→ Exercise A
From the passage below on the DOL and the YVN, copy word for word the part that opens with the words containing "- Yensen was" and closes with "like publicity problems.".
→ Exercise B
In the passage about the DOL and the YVN, why did the DOL pick the YVN as the paper to cut off? Explain in one to three sentences.
** Start of Text passage **
The DOL chose the YVN to cut off simply because DOL
knew the little paper didn't have the political clout
enjoyed by the Seattle Times.
-
- YVN waited a few months to
see what would transpire at DOL after the Sept. 3
flap. According to letters and memos obtained recently
by our online newspaper, changes at DOL over
intervening weeks include:
-
- Former DOL director
Evelyn
Yensen quit and joined
with a private Georgia firm "without writing a
letter of resignation". That might teach her not to
give out information the law requires her to give
out.
- Yensen was
replaced by Seattle lefty elitist and Gov. Locke
lock stepper Fred
Stephens.
- DOL Asst.
Director and veteran careerist John
Swannack was demoted to
an "exempt" job at $1,000-a-month less pay.
"Exempt" means this scapegoat can be fired by new
DOL director Stephens at any time. Locke doesn't
like publicity problems.
- DOL
bureaucrats were "treated well" by the Seattle
press last year--to the detriment of the
YVN--specifically by Times reporter
Peter
Lewis. KIRO and KING TV
News treated bureaucrats nicely, too, according to
the memos.
- A memo
between DOL bureaucrats Fred
Helberg and
Mark
Varadian said
"We
discussed the (Lewis piece) in a Huddle and
everyone was pleased with the article. DOL came out
OK. I wonder what kind of article The Times will
write when the DOL cancels its
contract."
** End of Text passage **
** Start of Data block **
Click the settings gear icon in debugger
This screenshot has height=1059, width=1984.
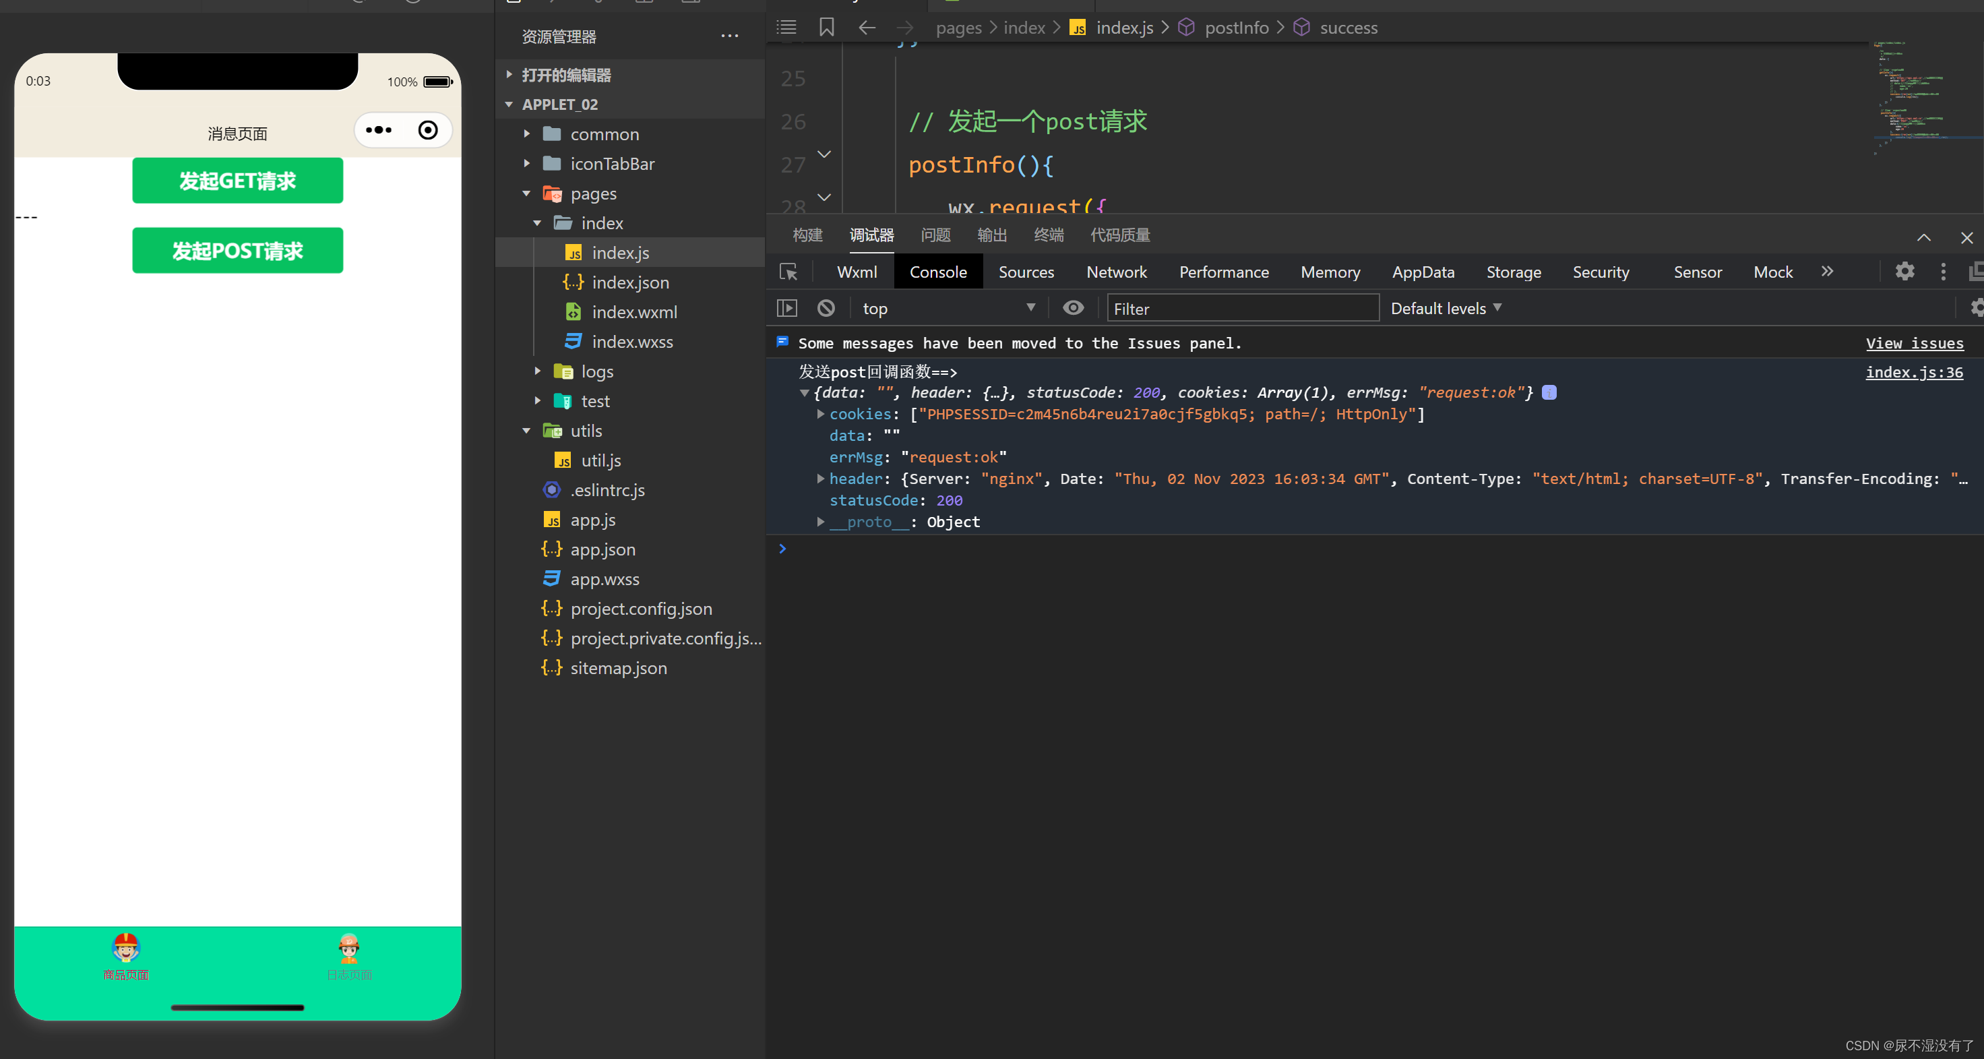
** End of Data block **
→ Output A
- Yensen was
replaced by Seattle lefty elitist and Gov. Locke
lock stepper Fred
Stephens.
- DOL Asst.
Director and veteran careerist John
Swannack was demoted to
an "exempt" job at $1,000-a-month less pay.
"Exempt" means this scapegoat can be fired by new
DOL director Stephens at any time. Locke doesn't
like publicity problems.

→ Output B
The DOL chose the YVN because it knew the small paper lacked the political clout that the Seattle Times enjoyed.